In a metrics tree the CPM product holds metadata that gives it “know how” on what lower level metrics are needed and used to calculate higher level ones. In addition, CPM products can track each metric in the tree independently. Business analysts and managers can build as many metrics trees as required and can re-use metrics across multiple trees
However it is clear that metadata on metrics is being created in multiple technologies and so it becomes necessary to share and re-use definitions to prevent chaos occurring such as several metrics with the same name and different formulae, or metrics with different names and the same formulae. If we look at database vendors such as Oracle and IBM, these vendors have now extended their DBMS catalogs (system tables) to capture metadata about metrics, dimensions, hierarchies etc. to make the DBMS ?olap aware?.
For example, Oracle have an OLAP catalog that is CWM compliant. It holds metrics trees that Oracle knows about and that Oracle can calculate dynamically. Equally IBM DB2 V8.1 has added metrics trees (see Figure 6) so that it knows about the relationship between metrics in the database. Packaged applications also hold metadata on metrics.
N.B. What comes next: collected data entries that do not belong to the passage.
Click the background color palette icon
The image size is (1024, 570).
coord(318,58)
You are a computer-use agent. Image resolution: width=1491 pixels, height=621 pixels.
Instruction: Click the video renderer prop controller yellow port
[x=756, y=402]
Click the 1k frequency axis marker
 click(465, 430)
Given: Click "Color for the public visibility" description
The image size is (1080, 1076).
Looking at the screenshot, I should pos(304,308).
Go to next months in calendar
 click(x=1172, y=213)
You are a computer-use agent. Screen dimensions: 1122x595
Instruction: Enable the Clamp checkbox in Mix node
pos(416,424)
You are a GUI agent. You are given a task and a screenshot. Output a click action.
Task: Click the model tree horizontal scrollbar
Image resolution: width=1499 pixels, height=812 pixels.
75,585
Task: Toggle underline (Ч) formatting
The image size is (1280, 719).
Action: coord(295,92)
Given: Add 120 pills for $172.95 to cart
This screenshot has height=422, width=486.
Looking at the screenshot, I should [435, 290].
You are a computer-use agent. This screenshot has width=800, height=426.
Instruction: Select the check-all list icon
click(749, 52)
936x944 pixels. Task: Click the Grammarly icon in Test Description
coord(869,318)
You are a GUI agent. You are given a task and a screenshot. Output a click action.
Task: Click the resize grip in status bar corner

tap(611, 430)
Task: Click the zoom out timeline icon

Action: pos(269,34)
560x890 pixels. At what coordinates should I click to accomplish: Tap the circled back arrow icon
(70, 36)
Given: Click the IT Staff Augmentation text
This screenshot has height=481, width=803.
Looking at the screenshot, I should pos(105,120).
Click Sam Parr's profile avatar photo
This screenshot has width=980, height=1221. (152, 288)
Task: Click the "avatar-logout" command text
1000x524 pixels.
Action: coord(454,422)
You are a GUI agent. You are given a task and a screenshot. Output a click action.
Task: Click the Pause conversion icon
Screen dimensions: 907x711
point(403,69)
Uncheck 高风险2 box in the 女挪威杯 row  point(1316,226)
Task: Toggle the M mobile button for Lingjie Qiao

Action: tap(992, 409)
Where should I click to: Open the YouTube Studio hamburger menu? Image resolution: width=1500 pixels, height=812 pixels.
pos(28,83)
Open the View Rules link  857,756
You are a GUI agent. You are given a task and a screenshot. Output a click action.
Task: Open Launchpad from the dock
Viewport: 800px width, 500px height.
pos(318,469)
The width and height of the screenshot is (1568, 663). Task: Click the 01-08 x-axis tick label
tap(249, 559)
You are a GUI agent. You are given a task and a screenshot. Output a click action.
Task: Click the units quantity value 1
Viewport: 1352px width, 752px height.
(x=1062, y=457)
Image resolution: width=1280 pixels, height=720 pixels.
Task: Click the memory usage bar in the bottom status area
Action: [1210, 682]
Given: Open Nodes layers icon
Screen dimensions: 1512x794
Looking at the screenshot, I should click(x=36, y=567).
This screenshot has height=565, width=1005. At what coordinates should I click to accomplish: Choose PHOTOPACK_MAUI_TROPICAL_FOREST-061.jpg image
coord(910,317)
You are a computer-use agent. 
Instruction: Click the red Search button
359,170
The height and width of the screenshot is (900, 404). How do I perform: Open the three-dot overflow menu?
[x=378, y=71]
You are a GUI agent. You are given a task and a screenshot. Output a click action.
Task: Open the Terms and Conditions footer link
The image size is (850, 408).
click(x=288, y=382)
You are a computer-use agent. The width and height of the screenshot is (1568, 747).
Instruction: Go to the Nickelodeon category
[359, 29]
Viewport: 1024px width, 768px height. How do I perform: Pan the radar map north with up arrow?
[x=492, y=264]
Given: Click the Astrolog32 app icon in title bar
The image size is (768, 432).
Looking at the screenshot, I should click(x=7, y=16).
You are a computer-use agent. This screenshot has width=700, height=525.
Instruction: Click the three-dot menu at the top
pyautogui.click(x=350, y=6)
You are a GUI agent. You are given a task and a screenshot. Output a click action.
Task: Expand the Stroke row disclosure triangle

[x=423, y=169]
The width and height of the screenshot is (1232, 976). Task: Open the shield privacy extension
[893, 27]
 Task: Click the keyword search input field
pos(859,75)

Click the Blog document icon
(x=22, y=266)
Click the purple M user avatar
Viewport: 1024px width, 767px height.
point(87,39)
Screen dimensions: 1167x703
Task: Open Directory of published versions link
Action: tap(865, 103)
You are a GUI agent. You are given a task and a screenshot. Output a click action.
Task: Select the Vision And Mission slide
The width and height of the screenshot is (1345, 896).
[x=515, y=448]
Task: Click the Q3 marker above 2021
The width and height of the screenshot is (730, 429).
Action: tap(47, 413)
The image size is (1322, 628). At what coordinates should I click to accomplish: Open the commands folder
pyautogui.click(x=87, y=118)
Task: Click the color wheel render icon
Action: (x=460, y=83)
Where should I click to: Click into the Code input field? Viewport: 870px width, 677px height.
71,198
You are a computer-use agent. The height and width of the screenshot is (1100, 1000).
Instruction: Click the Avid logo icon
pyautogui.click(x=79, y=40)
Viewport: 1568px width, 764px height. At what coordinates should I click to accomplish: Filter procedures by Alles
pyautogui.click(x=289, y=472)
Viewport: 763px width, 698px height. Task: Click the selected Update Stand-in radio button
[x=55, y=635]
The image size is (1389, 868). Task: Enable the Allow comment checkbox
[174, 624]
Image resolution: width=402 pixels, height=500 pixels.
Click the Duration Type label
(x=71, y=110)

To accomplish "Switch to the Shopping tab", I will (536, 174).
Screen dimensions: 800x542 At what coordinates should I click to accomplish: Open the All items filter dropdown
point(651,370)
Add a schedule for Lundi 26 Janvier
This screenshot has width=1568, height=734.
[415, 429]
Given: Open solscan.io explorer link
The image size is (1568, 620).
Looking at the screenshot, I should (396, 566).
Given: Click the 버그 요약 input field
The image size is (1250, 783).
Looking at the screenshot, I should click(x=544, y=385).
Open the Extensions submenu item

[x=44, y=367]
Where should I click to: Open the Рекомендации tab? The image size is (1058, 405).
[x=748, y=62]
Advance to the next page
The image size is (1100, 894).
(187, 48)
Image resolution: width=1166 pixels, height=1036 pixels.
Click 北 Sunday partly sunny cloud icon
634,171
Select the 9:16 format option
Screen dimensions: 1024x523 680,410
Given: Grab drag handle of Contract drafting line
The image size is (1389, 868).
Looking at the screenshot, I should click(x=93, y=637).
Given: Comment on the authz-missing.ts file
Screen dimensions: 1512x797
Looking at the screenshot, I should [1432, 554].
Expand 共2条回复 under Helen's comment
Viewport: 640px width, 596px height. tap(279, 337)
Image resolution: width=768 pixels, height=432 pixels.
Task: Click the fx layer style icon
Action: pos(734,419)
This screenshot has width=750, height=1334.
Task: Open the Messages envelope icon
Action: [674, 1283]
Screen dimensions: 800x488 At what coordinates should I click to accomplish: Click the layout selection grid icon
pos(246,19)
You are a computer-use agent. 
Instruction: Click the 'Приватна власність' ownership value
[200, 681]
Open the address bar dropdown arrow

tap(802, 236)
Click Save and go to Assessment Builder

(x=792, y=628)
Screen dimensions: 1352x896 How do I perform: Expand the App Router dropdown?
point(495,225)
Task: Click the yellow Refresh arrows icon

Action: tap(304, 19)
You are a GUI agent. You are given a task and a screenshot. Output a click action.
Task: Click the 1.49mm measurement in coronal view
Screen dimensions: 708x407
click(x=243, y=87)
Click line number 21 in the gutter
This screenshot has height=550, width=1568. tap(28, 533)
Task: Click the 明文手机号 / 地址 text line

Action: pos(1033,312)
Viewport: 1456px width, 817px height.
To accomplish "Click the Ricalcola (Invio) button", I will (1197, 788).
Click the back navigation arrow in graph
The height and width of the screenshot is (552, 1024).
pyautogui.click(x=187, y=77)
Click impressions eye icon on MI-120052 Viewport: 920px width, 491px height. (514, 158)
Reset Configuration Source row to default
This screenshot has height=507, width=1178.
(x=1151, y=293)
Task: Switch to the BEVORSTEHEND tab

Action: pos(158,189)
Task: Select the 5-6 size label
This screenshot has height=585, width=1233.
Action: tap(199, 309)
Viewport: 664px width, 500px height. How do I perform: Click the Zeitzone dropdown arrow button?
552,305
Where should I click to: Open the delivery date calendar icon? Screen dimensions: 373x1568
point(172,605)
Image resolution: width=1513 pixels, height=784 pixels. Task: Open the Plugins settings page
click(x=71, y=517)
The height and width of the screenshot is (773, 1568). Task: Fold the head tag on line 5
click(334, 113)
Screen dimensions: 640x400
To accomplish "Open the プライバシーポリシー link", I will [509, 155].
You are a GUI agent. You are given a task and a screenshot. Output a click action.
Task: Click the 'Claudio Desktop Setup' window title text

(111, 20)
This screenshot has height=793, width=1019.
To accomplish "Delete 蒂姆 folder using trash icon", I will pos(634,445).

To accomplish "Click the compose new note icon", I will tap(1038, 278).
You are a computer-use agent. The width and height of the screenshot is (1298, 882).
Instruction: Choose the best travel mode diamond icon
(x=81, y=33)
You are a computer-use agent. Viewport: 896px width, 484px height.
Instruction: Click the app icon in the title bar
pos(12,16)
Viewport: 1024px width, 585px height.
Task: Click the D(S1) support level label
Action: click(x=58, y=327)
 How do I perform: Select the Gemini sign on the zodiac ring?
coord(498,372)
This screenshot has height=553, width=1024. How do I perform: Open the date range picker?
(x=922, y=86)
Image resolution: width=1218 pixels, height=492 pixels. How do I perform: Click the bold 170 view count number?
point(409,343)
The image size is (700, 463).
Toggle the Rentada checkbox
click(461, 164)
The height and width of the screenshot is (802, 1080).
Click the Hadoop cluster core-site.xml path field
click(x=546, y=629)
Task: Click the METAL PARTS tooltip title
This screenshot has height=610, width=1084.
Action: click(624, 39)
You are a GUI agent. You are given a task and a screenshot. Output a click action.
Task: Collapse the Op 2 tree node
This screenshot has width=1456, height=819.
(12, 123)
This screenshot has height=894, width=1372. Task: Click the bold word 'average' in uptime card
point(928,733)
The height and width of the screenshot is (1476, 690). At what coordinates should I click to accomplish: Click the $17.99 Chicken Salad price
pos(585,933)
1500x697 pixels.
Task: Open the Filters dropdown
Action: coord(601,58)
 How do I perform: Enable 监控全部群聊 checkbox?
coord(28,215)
For a CPM product to integrate correctly with existing “olap aware” databases and packaged applications requires that the metadata about metrics defined in these technologies can be discovered and accessed to allow re-use of these metrics across in CPM developed scorecards and dashboards.
Figure 7 shows how the industry CWM metadata interchange standard can be used by CPM products to discover and import metrics metadata from DBMSs, BI tools, and packaged analytic applications to use in scorecards that can be delivered via a portal. As users navigate metrics trees to drill down from high level KPIs to low level metrics CPM products that support federated query can support users who need to drill into one or more data stores to get at detailed data.
As DBMS vendors continue to add support for BI metadata and enterprise information integration (e.g. DB2 Information Integrator) we may well see CPM vendors increase their use of the DBMS to facilitate BI integration.
Of these three options, it would appear that option 3 is the direction and something that companies should look to moving towards. What this strategy says however is that metadata and interchange of common data definitions are yet again at the centre of BI integration and indeed operational application integration and yet in many cases there is little attention paid to it by major enterprises.
It is time most companies took common metadata (common naming, definitions and XML vocabulary) seriously and put it high on their list if they want to stop chaos and switch to management using integrated intelligence and to drive operations by integrating intelligence into operational business processes.